Everything from the line that holds "Take snapshot with the camera icon" to the end of the entries below should be printed again, word for word, and nothing more.

────────────────────

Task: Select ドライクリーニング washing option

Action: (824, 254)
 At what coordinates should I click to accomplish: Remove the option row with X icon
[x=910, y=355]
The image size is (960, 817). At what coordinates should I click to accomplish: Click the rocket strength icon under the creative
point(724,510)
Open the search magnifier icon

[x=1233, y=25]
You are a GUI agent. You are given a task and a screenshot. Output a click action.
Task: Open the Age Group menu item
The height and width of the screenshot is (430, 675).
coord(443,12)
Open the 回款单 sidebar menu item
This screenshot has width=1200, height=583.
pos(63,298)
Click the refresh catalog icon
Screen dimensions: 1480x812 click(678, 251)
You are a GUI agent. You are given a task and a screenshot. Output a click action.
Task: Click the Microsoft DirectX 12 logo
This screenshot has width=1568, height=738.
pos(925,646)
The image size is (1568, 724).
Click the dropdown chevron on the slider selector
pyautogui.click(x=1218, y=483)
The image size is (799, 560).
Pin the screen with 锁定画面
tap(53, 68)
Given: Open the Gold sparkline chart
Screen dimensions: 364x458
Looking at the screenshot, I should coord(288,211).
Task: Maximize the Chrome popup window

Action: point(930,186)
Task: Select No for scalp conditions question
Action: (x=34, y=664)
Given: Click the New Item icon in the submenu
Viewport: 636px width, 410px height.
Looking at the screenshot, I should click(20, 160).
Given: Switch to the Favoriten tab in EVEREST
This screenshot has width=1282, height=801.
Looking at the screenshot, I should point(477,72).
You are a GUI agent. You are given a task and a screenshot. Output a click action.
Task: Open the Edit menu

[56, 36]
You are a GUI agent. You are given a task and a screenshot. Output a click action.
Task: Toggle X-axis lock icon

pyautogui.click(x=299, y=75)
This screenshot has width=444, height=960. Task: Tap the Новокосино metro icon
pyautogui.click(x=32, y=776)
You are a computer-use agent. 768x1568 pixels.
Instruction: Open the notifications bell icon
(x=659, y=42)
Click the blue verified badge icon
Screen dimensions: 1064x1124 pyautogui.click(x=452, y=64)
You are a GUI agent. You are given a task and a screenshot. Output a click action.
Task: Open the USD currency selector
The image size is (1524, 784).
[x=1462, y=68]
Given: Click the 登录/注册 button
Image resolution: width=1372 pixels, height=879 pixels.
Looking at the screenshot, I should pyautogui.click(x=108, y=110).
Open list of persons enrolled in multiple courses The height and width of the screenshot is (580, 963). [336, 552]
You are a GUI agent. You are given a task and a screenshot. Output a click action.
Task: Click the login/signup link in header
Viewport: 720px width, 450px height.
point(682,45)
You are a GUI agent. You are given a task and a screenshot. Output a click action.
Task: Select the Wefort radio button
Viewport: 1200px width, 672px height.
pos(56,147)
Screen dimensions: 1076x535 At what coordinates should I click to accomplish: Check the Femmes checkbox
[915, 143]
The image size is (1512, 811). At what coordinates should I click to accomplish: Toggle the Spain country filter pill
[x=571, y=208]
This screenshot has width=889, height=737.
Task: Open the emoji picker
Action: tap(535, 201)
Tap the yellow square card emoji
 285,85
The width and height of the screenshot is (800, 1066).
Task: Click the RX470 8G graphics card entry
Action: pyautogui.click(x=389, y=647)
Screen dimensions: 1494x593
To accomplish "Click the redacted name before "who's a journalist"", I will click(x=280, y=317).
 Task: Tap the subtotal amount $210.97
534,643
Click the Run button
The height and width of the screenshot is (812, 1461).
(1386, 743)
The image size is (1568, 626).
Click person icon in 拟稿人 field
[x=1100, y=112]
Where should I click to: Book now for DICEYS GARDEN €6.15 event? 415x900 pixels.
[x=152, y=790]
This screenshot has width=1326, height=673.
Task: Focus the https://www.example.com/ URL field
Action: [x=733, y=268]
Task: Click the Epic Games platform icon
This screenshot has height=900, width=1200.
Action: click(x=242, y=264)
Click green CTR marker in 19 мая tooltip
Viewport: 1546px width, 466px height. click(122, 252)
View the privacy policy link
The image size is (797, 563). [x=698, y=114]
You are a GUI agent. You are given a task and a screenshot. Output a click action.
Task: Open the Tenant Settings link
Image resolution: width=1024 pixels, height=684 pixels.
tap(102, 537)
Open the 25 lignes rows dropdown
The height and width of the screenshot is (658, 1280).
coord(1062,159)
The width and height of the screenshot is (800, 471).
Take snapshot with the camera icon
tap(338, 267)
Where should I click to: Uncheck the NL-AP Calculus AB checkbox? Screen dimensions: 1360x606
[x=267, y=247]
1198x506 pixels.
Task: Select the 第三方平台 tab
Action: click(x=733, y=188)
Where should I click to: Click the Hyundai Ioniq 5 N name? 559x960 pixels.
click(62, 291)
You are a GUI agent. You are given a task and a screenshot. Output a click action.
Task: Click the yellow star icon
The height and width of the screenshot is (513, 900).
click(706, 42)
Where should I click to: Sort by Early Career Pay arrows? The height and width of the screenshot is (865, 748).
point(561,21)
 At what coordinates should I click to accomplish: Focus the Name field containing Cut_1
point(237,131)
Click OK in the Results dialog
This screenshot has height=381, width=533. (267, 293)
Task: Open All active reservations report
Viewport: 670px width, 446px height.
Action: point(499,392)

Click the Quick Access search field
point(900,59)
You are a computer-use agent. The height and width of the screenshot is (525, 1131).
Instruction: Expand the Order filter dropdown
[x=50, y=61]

────────────────────

▶ Response to the task
Take snapshot with the camera icon
tap(338, 267)
Where should I click to: Uncheck the NL-AP Calculus AB checkbox? Screen dimensions: 1360x606
[x=267, y=247]
1198x506 pixels.
Task: Select the 第三方平台 tab
Action: click(x=733, y=188)
Where should I click to: Click the Hyundai Ioniq 5 N name? 559x960 pixels.
click(62, 291)
You are a GUI agent. You are given a task and a screenshot. Output a click action.
Task: Click the yellow star icon
The height and width of the screenshot is (513, 900).
click(706, 42)
Where should I click to: Sort by Early Career Pay arrows? The height and width of the screenshot is (865, 748).
point(561,21)
 At what coordinates should I click to accomplish: Focus the Name field containing Cut_1
point(237,131)
Click OK in the Results dialog
This screenshot has height=381, width=533. (267, 293)
Task: Open All active reservations report
Viewport: 670px width, 446px height.
Action: point(499,392)

Click the Quick Access search field
point(900,59)
You are a computer-use agent. The height and width of the screenshot is (525, 1131).
Instruction: Expand the Order filter dropdown
[x=50, y=61]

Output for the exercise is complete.